Segundo Lago, o serviço vem enfrentando "queda significativa" no número de passageiros. A diminuição na rentabilidade do sistema está levando os empresários a cogitar remanejo nos itinerários oferecidos, com diminuição de rotas e até extinção de linhas. As alterações precisariam ser aprovadas pela EPTC antes de entrar em vigor.
A EPTC afirma, em nota, que a definição de R$ 6,05 para as lotações ocorre em respeito à Lei Municipal nº 9.229, que define os parâmetros para o transporte coletivo. "Se permanecesse R$ 6,00, seria 1,39 vezes o valor do ônibus, o que se opõe à legislação vigente. A contrariedade da lei pode ocasionar demandas administrativas e judiciais por aqueles que não pactuarem com o pedido da ATL", diz o texto.
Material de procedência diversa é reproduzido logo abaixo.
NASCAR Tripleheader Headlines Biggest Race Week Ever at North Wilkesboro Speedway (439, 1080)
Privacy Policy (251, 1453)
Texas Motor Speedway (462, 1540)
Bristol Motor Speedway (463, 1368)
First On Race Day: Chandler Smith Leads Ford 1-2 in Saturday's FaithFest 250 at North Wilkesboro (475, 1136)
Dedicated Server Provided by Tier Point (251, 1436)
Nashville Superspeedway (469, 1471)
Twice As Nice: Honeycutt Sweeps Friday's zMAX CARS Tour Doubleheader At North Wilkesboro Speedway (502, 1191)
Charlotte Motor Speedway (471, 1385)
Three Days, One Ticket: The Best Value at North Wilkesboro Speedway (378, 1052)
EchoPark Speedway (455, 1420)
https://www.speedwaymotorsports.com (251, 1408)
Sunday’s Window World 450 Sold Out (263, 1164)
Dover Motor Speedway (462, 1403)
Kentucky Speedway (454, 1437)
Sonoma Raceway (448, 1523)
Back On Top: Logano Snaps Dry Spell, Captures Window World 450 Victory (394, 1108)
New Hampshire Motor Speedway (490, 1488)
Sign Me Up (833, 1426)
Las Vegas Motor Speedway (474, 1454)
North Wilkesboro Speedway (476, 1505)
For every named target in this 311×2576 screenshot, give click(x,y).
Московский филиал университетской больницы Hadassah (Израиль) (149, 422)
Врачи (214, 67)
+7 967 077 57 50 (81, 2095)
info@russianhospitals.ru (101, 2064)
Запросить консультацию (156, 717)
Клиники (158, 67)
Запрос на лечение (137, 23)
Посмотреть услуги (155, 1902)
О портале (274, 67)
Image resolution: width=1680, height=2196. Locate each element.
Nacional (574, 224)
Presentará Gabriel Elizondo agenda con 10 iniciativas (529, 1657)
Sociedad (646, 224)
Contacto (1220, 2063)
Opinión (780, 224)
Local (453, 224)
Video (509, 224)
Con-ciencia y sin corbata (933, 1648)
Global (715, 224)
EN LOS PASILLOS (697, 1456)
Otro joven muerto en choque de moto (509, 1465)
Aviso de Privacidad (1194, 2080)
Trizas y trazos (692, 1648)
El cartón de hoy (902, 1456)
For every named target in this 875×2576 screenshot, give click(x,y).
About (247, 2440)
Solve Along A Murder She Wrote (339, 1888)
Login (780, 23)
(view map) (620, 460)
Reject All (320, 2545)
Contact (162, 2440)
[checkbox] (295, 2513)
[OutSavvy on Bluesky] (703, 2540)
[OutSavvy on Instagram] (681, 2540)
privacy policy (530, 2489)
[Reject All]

Ainda assim, o órgão garante estar avaliando uma alternativa para conceder o desconto desejado.

Usuários dos cartões TRI lotam posto de recarga no Centro antes de reajuste entrar em vigor

Mais de 11 mil recargas foram registradas, ontem, pela ATP

Mais de 11 mil recargas foram registradas, ontem, pela ATP


FREDY VIEIRA/JC
O movimento foi intenso ontem no posto de recarga de cartões TRI na rua Uruguai, Centro Histórico de Porto Alegre, quando os usuários tentaram aproveitar as últimas horas antes de a nova tarifa entrar em vigor. Coordenadora do serviço, a Associação dos Transportadores de Passageiros (ATP) aponta que 11.831 recargas foram registradas, até o final da tarde, nos três postos na cidade. Além da unidade no Centro, é possível adquirir créditos no cartão TRI no posto do Terminal Triângulo e na sede da ATP, no bairro Petrópolis. O posto central, que concentra a maioria das operações, não costuma registrar mais do que 5 mil recargas em dias úteis.
O aumento de passagem aprovado em votação do Conselho Municipal de Transporte Urbano (Comtu), na semana passada, foi de R$ 4,50, apontado originalmente pelo governo municipal. A prefeitura, porém, optou por uma tarifa menor, condicionada ao fim da gratuidade na integração para usuários do cartão TRI. Com a mudança, apenas estudantes farão sem custos a segunda viagem - os demais terão que arcar com 50% do valor caso peguem um segundo ônibus no prazo máximo de uma hora. Segundo a prefeitura, a mudança atinge 11% dos usuários. Desde sua instituição, em 1994, o Comtu nunca rejeitou propostas de reajuste tarifário encaminhadas pelo Executivo.
O Executivo também busca, junto à Câmara, aprovar projetos de lei que reduziriam ainda mais os benefícios a determinados grupos, o que permitiriam a cobrança de um valor menor por viagem, em torno dos R$ 4,00. Entre as mudanças defendidas estão o fim da gratuidade para idosos entre 60 e 64 anos, acabar com a presença obrigatória de cobradores nos coletivos e a adoção de um limite de renda familiar para usufruir da meia-passagem estudantil.